April 2, 2024

Navigating Data Transformations: Insights from a Lead Data Engineer on Dataform, dbt in BigQuery

Yuliia Tkachova
Co-founder & CEO, Masthead Data

Through the nature of my work, I engage in conversations not only with practitioners but also with pioneers—early adopters and optimists who are highly skilled engineers with an attitude geared towards getting things done. They aim to create an impact rather than merely accumulating another pile of data.

One individual I greatly admire is Kir. Unfortunately, we’re unable to disclose his organization at this time, but he serves as a Lead Data Engineer at one of our clients. We had the opportunity to discuss both the benefits and drawbacks of using Dataform as a data transformation tool within Google BigQuery’s data warehouse, compared to dbt and other modern technologies he has hands-on experience with.

Kirill boasts over 11 years of experience in data engineering. During the first five years of his career, he focused on integration services. Subsequently, he began working with Integration Services MS and Apache NIFI, amassing extensive experience with ETL tools.

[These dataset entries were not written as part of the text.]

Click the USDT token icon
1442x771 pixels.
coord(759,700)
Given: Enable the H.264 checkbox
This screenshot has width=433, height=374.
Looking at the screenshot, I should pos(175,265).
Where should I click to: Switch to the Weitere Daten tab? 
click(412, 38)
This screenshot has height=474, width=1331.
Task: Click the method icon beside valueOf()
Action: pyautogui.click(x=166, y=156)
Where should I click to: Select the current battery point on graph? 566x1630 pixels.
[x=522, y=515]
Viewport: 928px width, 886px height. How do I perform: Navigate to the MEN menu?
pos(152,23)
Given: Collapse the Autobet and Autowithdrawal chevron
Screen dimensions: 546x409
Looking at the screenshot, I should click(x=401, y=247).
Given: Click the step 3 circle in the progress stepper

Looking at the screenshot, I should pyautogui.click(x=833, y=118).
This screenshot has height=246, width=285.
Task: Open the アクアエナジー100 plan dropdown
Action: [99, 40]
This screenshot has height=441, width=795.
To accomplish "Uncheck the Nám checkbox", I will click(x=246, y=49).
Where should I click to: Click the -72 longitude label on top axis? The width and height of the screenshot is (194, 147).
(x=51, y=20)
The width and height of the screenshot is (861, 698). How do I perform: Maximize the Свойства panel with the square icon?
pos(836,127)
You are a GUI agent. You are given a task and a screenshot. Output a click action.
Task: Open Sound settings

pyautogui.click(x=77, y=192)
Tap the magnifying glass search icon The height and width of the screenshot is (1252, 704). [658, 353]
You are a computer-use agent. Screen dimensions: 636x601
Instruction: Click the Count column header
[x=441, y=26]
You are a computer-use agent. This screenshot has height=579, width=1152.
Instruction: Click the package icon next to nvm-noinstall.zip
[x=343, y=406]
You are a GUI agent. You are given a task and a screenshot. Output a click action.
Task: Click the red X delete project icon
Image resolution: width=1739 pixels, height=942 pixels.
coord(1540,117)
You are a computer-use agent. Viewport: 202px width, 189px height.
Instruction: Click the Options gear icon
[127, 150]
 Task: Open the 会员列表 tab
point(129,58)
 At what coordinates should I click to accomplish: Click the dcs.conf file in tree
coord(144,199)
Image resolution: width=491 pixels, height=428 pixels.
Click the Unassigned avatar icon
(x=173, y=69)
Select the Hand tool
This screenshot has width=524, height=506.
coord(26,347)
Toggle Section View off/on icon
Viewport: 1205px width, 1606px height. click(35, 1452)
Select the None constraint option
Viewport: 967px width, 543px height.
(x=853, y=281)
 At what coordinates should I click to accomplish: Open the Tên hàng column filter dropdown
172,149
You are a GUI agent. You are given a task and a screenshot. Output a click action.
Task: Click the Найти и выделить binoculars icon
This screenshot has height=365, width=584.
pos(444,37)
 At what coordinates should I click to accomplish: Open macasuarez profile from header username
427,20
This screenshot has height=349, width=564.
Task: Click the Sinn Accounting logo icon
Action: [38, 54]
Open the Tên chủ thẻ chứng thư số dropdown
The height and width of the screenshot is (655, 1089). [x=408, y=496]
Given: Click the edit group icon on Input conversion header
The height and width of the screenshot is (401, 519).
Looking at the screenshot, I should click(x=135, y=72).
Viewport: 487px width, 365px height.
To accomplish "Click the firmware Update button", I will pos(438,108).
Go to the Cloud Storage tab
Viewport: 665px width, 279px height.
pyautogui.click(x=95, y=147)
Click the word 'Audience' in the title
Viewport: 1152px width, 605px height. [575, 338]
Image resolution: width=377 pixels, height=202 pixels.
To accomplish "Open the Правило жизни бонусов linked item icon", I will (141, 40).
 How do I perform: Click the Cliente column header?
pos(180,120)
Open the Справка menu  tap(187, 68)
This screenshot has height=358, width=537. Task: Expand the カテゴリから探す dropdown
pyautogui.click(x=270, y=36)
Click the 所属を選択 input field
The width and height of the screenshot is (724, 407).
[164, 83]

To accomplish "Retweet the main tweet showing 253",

Kirill is a pioneer in adopting modern data technologies; he began experimenting with dbt when it was still known as Fishtown Analytics. Dbt captivated him with its approach of managing SQL in projects by following Object-Oriented Programming (OOP) principles such as Inheritance, Encapsulation, Composition, and integrating this within a git repository.

Interestingly, despite being an early user of dbt, Kir’s organization is currently developing a substantial portion of its transformations in Dataform, a decision significantly influenced by Kir himself. Below, we provide a brief summary of the dialogue we had regarding their choice of Google Cloud products in their organization, as well as a comparison between Dataform and dbt.

Author’s note: The organizations we discuss are users of Google Cloud Platform (GCP).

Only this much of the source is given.